In May this year, Calamia became the first person to win the San Francisco Bay to Breakers race in the nonbinary division. They were able to gain that recognition after leading a pressure campaign for the race to let nonbinary people win awards. Previously, the race let them register, but no chance to place.

“I think it goes to show that nonbinary people are so often erased and dismissed,” he said. Being told that they could compete, but still wouldn’t be able to win, struck him as an apt summary of how society fails to take nonbinary people seriously.

Last month, Calamia became the first winner of the San Francisco Marathon’s newly created nonbinary division. Forty-two other runners joined the division — which the organization announced eight weeks prior to race day.

“It’s amazing to be a part of the category,” they said. “It’s a huge improvement from having none at all.”

While the race organizers made an effort to follow Fedorowski’s guide to nonbinary inclusion, Calamia said, there were still significant gaps — like the race expo not having gender neutral bathrooms and their bib categorizing them as “not specified” instead of nonbinary.

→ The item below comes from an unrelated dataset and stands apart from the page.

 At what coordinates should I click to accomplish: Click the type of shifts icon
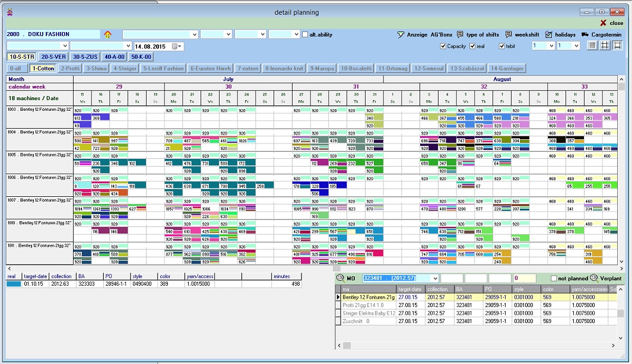pyautogui.click(x=460, y=34)
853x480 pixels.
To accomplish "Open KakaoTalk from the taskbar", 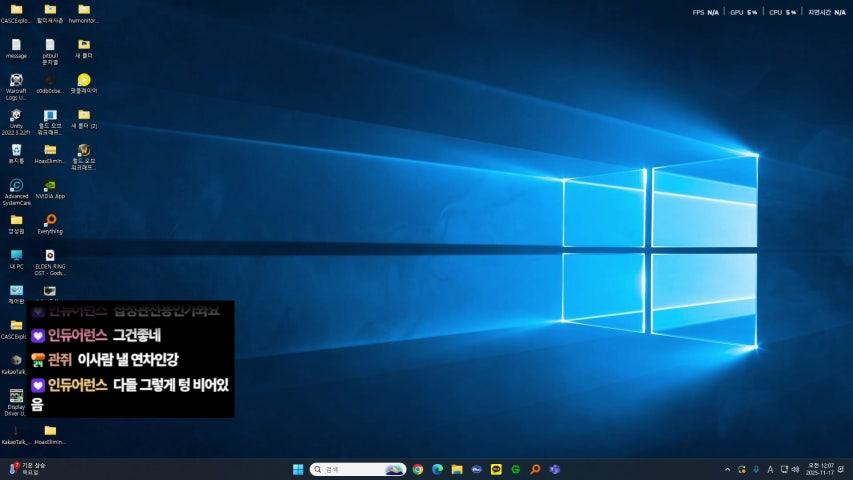I will (x=496, y=469).
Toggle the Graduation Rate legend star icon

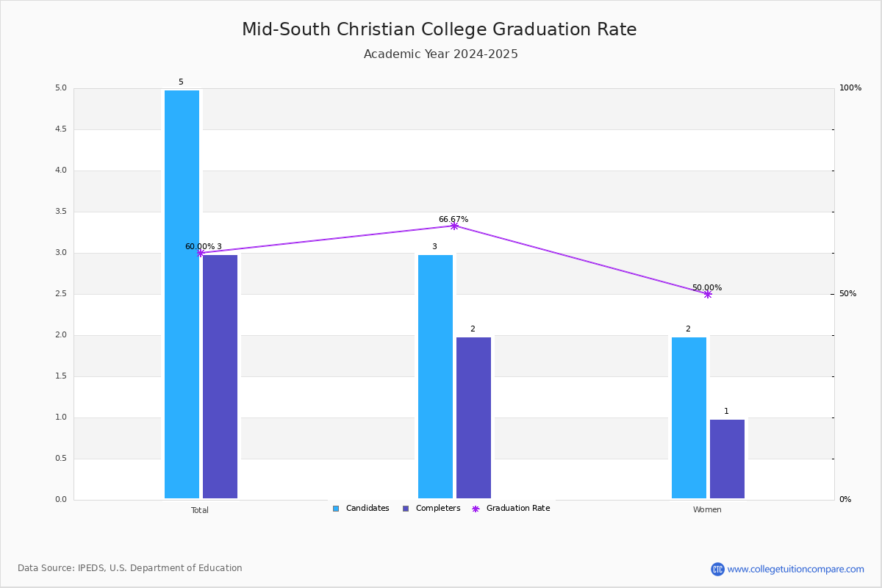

The San Francisco Marathon is working to place all-gender restroom signs at next year’s expo, a spokesperson said in an emailed statement, and there wasn’t time for nonbinary division bibs to be reprinted before the race started. The marathon plans to send a survey out to nonbinary division runners for feedback in the coming weeks, spokesperson Shoshanna Howard said.

For Calamia, the California races were part of a return to competition. Before the conversation around nonbinary race participation started to shift, Calamia had stopped registering for marathons for about three years. Being able to compete fully as a nonbinary person means they can have a good relationship with running again.

Pham also spoke about how running is deeply entwined with their trans identity, since they invested in it at the beginning of their transition. It’s a grounding experience that creates a space for them to feel strong even during a day when dysphoria eats at them at all other hours.

“Everything else falls away,” they said. “While I’m running, I’m kind to myself and I found that was a space I was able to love myself in. So as I continued into my transition, it became so much a part of how I healed and how I found myself.”